In this paper, consumer education is viewed as the process by which people learn the workings of the-marketplace so that they can improve their ability to act as purchasers or consumers of those products and services they deem most likely to enhance their well being (see Willett, 1974; Seitz, 1972, p. 199). Consumer education is therefore treated as being rather different than consumer information -- something with which it is often confused. Consumer education is considered to be a learning process which people go through which, of course, cannot be readily observed or heard. Consumer information, on the other hand, is clearly something which can be observed or heard.

A consumer education program is viewed in this paper as any organized activity which has as one of its major ultimate goals the advancement of the process of consumer education among some segment of consumers. This definition permits programs which certain people in the consumer education field might label as consumer information programs -- because no teaching in a formal educational environment is taking place -- to be viewed as consumer education programs. For example, a program which develops consumer information pieces such as buying guides or curriculum guides for use in high school consumer education courses is considered a consumer education program. Similarly, a program in which advertising messages are designed and distributed that instruct consumers in how to shop for certain categories of products is considered a consumer education program. Both of these programs are designed to help advance the process of consumer education. However, programs which provide only factual information about specific product offerings, from which consumers can learn little that can be used in a variety of buying situations (e.g., unit pricing or "Truth in Lending" programs), are considered merely consumer information programs.

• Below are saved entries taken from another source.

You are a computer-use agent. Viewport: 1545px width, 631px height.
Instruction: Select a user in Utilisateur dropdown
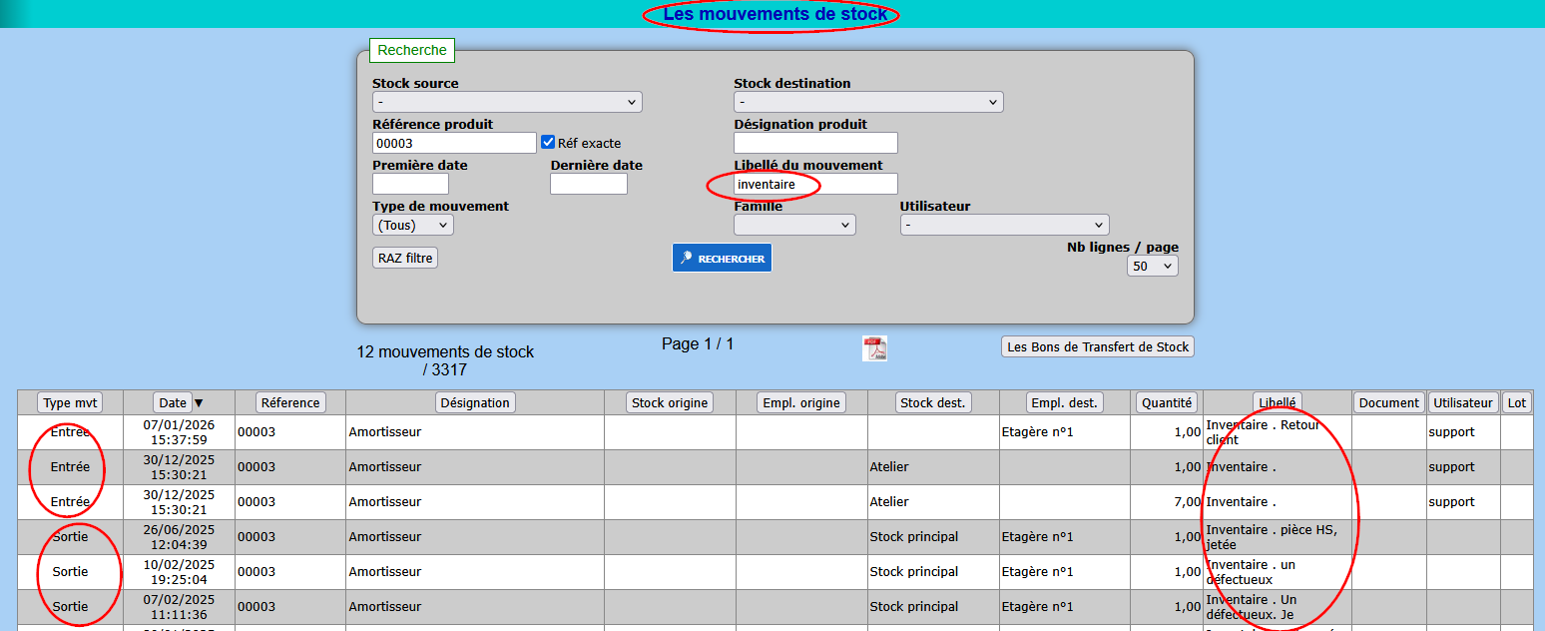click(1004, 225)
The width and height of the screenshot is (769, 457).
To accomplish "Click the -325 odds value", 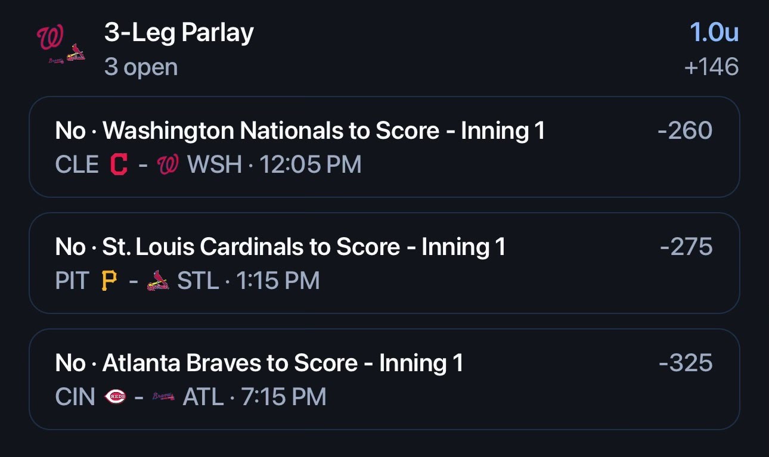I will [686, 363].
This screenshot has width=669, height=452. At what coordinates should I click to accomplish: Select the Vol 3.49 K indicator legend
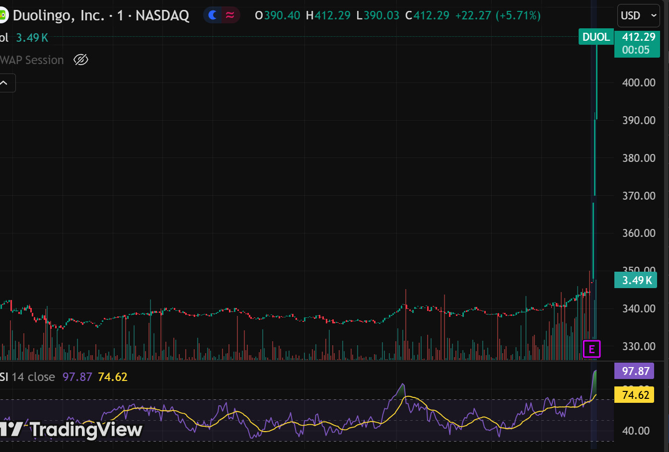coord(25,38)
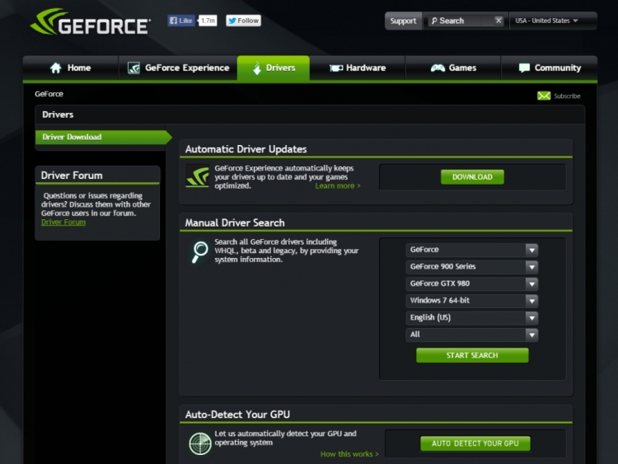
Task: Open the USA - United States region selector
Action: [x=547, y=21]
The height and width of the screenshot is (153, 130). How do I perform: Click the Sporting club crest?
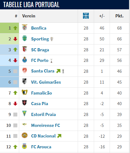[x=24, y=38]
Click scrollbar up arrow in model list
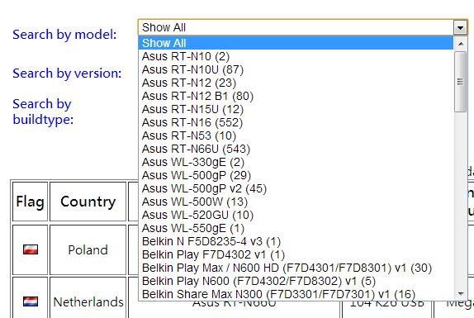 [x=461, y=44]
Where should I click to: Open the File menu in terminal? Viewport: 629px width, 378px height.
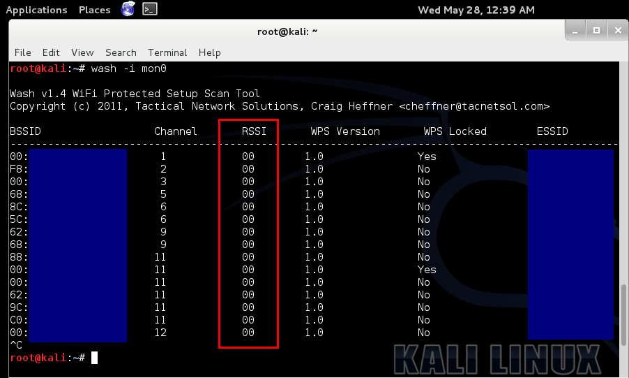pos(23,52)
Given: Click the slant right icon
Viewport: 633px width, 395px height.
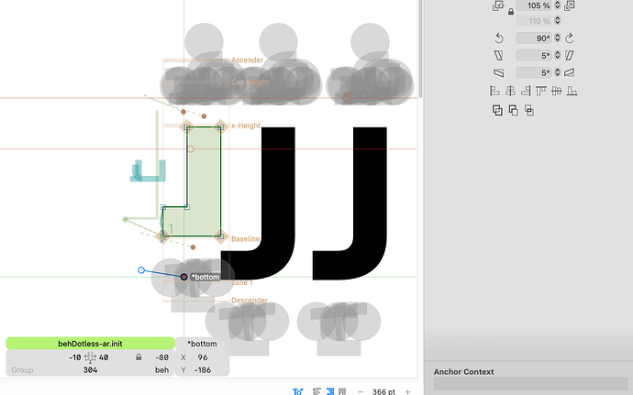Looking at the screenshot, I should pyautogui.click(x=570, y=55).
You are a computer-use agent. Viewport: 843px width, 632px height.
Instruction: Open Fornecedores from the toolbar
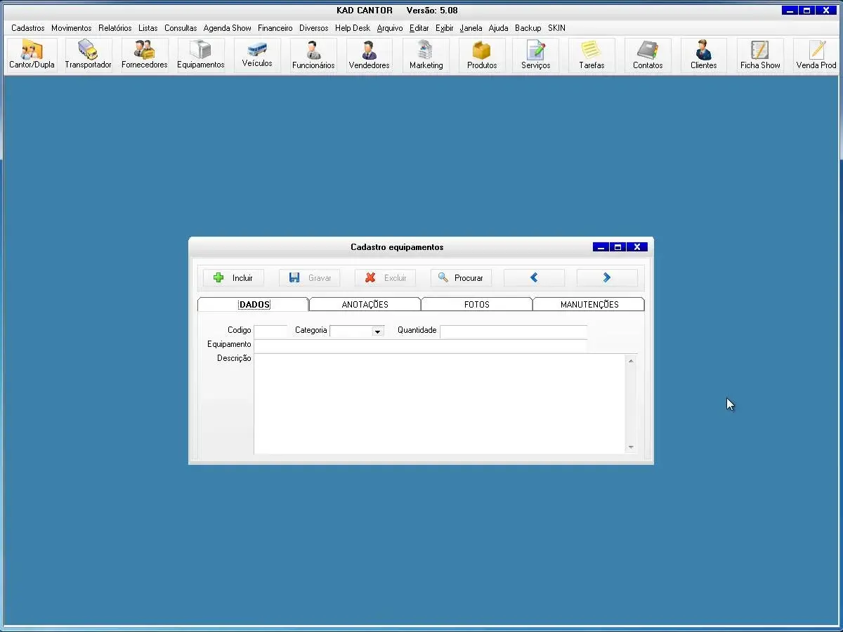pos(144,55)
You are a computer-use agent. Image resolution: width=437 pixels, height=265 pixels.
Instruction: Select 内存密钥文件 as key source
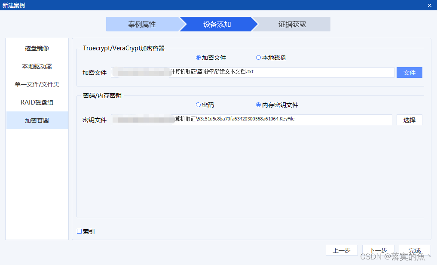coord(258,105)
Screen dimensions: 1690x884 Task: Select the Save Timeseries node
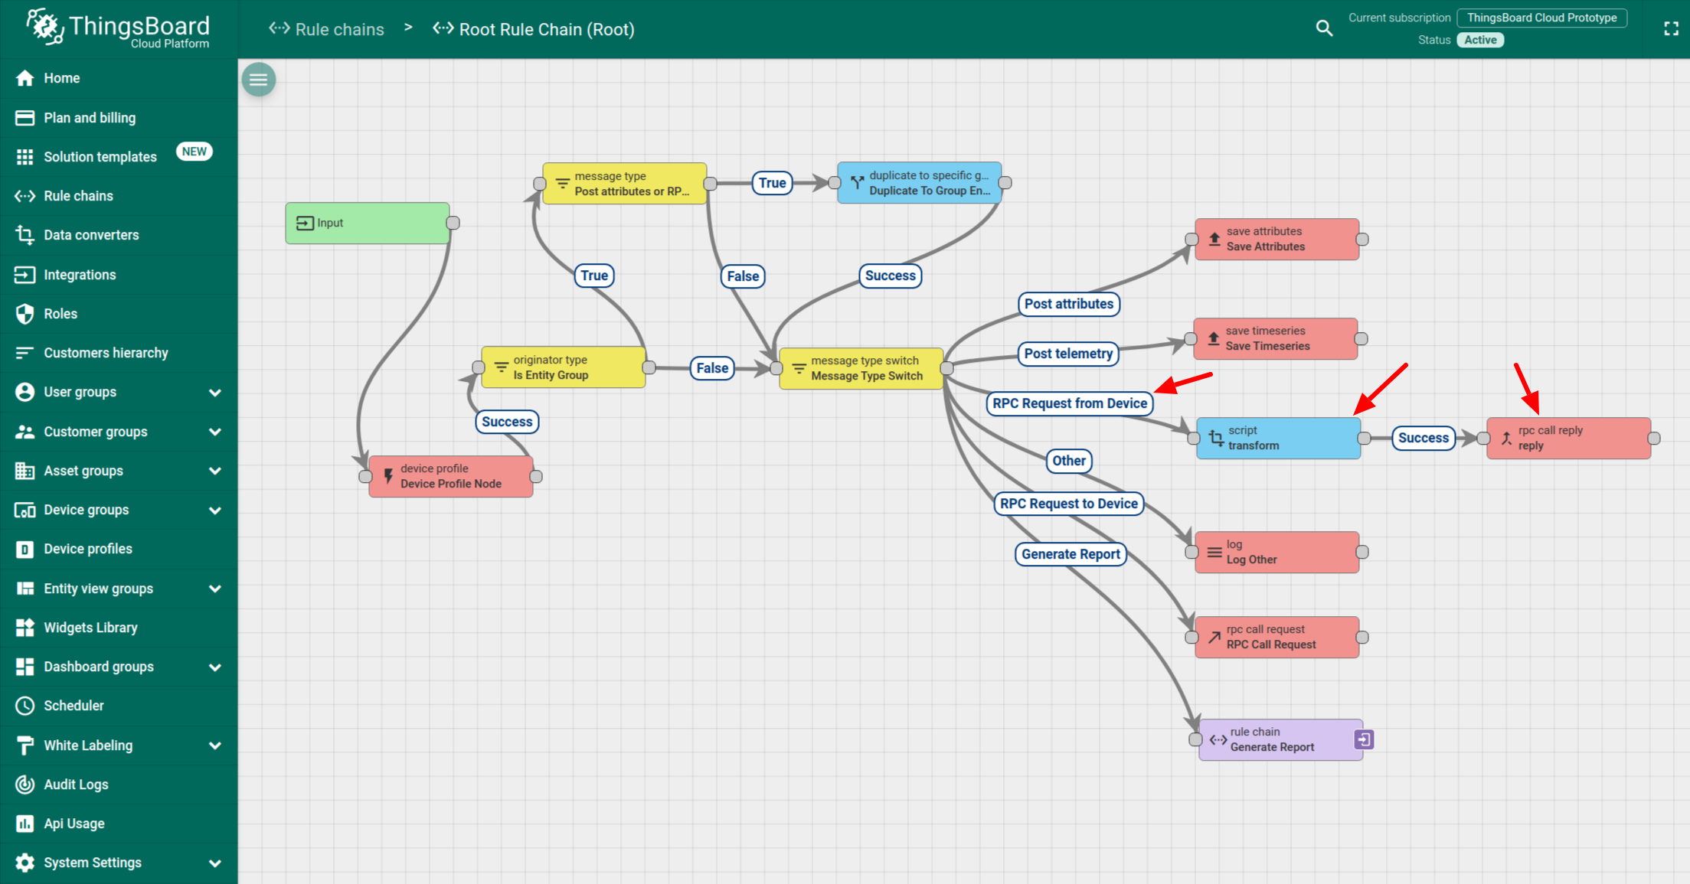[1276, 338]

There are now a very large number of consumer education programs in operation in the United States. A major study conducted at Purdue University in 1969 (Uhl, 1970) identified and examined more than 500 of these programs, and many more have been organized since that time. These programs are administered by a wide variety of public and private organizations, and are designed to help consumers of all age brackets, social classes, and ethnic backgrounds. A brief review follows of the consumer education programs administered by Federal, state, and local governments and by private non-profit and profit-making organizations.

The Federal government has a host of agencies administering consumer education programs. Some of these agencies set up and run model programs for other organizations to copy. Other agencies produce and distribute consumer information materials which are used by the media to help design consumer education messages or by teachers to help instruct consumer education classes. Still other agencies are involved in stimulating additional interest in consumer education among educators, businessmen, and the general public through conducting workshops, symposiums, and seminars. Finally, there are a few agencies which distribute Federal funds to consumer education programs.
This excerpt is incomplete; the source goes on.